Non è che per il momento ci stia pensando molto. Al trasloco, dico. Un po’ è perché fino all’ultimo il lavoro e gli adempimenti burocratici non daranno tregua. E poi, in un monolocale, o ci vivi o ci metti gli scatoloni: tanto vale pensarci all’ultimo. Una cosa è certa: chi dice «un monolocale? non avrai poi molte cose da preparare!» – e non sono stati pochi finora -, non deve aver mai vissuto in un miniappartamento.

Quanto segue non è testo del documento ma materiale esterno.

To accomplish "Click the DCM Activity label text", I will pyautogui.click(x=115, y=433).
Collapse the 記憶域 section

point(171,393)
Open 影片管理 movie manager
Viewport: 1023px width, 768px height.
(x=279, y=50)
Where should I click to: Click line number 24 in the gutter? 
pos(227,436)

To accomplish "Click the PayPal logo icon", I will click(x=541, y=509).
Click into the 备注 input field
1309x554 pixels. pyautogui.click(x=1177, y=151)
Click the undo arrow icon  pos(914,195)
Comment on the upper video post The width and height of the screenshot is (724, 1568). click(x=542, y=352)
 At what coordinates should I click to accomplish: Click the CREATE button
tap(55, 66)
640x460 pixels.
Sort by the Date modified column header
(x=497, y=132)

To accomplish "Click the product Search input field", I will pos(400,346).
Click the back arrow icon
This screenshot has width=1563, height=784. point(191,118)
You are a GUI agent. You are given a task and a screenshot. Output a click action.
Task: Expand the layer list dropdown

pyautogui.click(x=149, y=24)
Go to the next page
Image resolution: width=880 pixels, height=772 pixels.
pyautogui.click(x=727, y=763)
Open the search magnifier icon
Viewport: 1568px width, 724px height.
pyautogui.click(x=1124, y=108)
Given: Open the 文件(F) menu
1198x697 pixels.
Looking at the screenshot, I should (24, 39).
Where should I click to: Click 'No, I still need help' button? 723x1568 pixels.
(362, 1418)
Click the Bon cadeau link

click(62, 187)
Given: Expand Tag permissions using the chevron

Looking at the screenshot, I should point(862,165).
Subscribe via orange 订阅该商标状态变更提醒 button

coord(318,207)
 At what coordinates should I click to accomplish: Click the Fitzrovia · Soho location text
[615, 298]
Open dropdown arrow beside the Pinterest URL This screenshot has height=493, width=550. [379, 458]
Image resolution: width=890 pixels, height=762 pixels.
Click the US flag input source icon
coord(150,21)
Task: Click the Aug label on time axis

Quello che mi colpisce, in queste settimane di sospensione, è soprattutto riscoprire gli oggetti che appartengono ai primi mesi passati a Milano. Rileggo gli stessi libri, ascolto gli stessi dischi, mi capitano in mano le cose che il tempo ha spinto in fondo ai cassetti. La sensazione è strana, come guardarsi in uno specchio e vedersi quattro anni più giovane: rivivo le attese, l’emozione, le speranze di quel ventottenne sbarcato da un giorno all’altro nella metropoli. Mi riconosco, ho l’orgoglio di non aver tradito quel ragazzo. Ma è tempo di andare avanti, crescere altri quattro e poi quattro anni ancora. E questi, come direbbe Stefania, sono solo gli echi di un cerchio che si sta chiudendo.